Though I will not be walking the stony paths of campus next week, I also will not never again experience back-to-school shopping. Well, that was one awkward sentence; two negatives in a sentence! But, I wanted to make a parallelism.

I am a dummy! Oh no!

What I mean to say is that despite those catchy Target back-to-school commercials not applying to myself this upcoming year, that is not to say that they won’t ever apply.

I will be going back to school in the near future.

Truth is, I cannot wait to continue my formal education again, in a lecture hall, on a campus, preferably in the vicinity of my beautiful NYC.

College was a bubble.

I used to think the aforementioned statement was derogatory. Here’s to self-improvement; must be less cynical.

Indeed, college was a bubble- an ever-expanding bubble that housed knowledge, awkward acquaintances that may or may not make for future Facebook friends, potential beginnings of bad credit scores disguised among two-hundred dollar books, and the opportunity to mature an outdated childhood dream.

Post-grad life is another bubble. Rather, (and this applies more universally), life outside of the school year, even if it is just summer vacation, is another bubble.

In this bubble, we are subjected to vulnerability. If we forget our cell phone at home, we are made vulnerable because a blue-light emergency pole is not located every several feet.

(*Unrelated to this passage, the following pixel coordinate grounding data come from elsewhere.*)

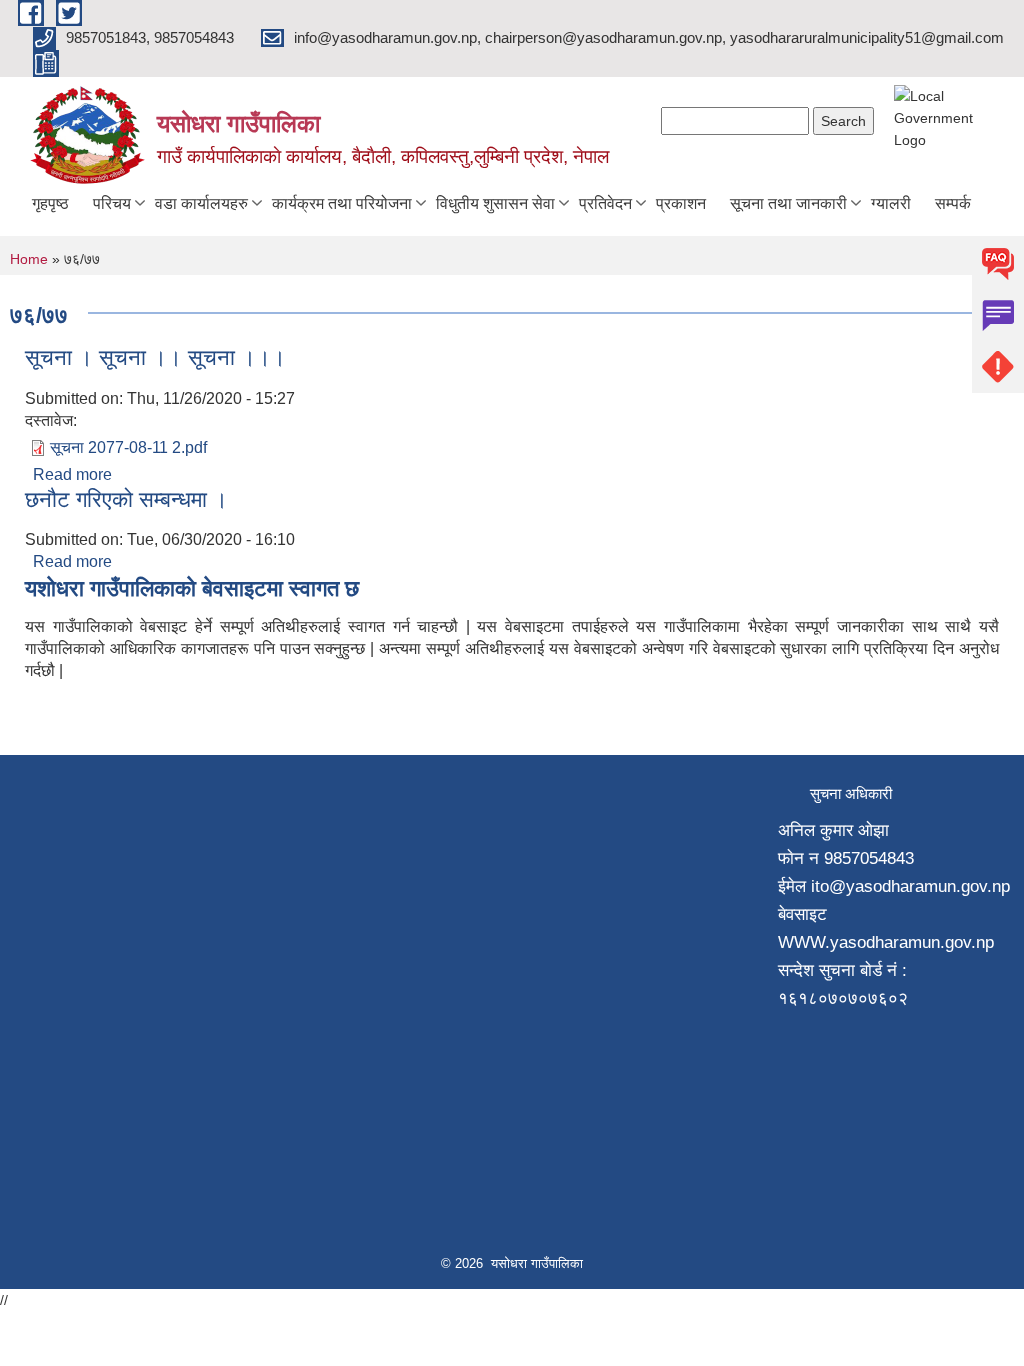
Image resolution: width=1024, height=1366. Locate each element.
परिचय (112, 203)
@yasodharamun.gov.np (919, 886)
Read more (72, 474)
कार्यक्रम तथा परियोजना (342, 203)
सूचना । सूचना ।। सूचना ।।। (155, 357)
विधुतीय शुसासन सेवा (495, 203)
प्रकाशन (681, 203)
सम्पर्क (953, 203)
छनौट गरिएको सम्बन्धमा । (126, 499)
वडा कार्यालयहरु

Furthermore, in this bubble, outside of school, wearing your new Michael Kors, Anthropologie, and Sperry ensemble is seen, more times than not, as impractical rather than fashionable. In other words, appeased pairs of eyes will be lacking.

So be it; it’s time for those peeps to answer the Dial-America calls and subscribe to Marie Claire.

In this same bubble, wearing those “2012” university sweatpants aren’t seen as chic. Regular viewers of What Not to Wear are scrutinizing you and analyzing the sweatpants as some unfashionable way of you trying to deny stress.

So be it; it’s time for those peeps to recognize that you are not an adolescent and that your are not an experienced adult, but a twenty-something-year-old, impatient, degree-holding citizen who wants to change the world for the better.

I feel like a polymath more than I had while surrounded by ivy for the past four years. I am no longer compartmentalized into Health & Society and Political Science.

I too can read literature and gain what you had Miss/Mr. English major.

I too can understand the excitement behind every new Apple product thanks to Time Magazine’s most recent issue on how cell phones are changing the world, OK Miss/Mr. Engineer!

I too can understand why Samsung owes Apple $1.05 billion in that patent court case, alright Miss/Mr. Pre-Law?

I am in the know and am trying my best to not get out of it.